Kayden ne sut dire combien de temps il était resté assis ainsi, dans les bras l’un de l’autre. Mais il profita de chaque seconde. Alors que la respiration de Lyra devenait de plus en plus profonde (il crut même qu’elle s’était endormie), la conteuse murmura :
— Je suis fatiguée, Kayden. Fatiguée de faire semblant. Fatiguée d’être toujours sur le qui-vive.
Kayden déposa une main sur la joue de Lyra, de sorte à la regarder dans les yeux. Du pouce, il caressa le haut de sa pommette.
— Rentrez avec moi à Silverthrown.
— Je ne peux pas. Je n’abandonnerai pas mon père.
— La voilà, la Lyra que je connais, déclara Kayden, un sourire triste sur le visage. Cela fait longtemps que vous ne m'avez pas appelé par mon prénom. Je désespérais de ne plus jamais vous entendre le prononcer.
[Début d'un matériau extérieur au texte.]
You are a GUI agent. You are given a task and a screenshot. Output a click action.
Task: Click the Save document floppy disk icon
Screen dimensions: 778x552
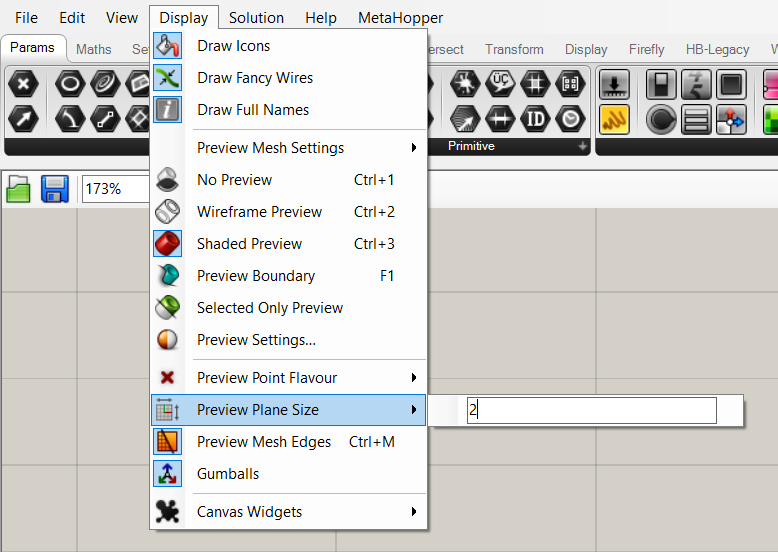54,188
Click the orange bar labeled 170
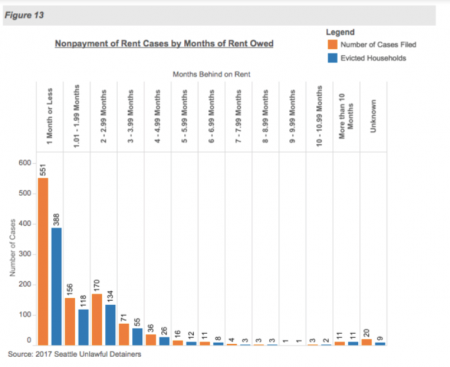This screenshot has height=367, width=450. coord(97,319)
— Je ne vous savais pas si passionné, plaisanta Lyra, ses lèvres reprenant peu à peu leurs courbures taquines et ses yeux leurs étincelles joueuses.
— Toujours, lorsqu’il s’agit de vous.
Il mourrait d’envie de l’embrasser. Mais ce n’était pas le bon moment. Ils venaient à peine de se réconcilier. Et elle avait d’autres choses à gérer que les sentiments d’un jeune homme qui s’en pensait dépourvu. Cependant, il se fit une promesse. Lorsque cette histoire serait derrière eux, il lui dirait les trois mots.
La nuit poursuivit son cours et Lyra s'endormit contre lui. Au petit matin, à son grand désespoir, Kayden dut retourner dans sa chambre. Personne dans le palais ne devait apprendre qu’il avait découché, sinon des soupçons pèseraient sur eux.
Elle dormait si paisiblement, qu’il n’eut pas le cœur de la réveiller. Avant de la quitter, il lui murmura :
— Courage, Lyra. Mon cœur et mon âme sont avec toi. Pour toujours.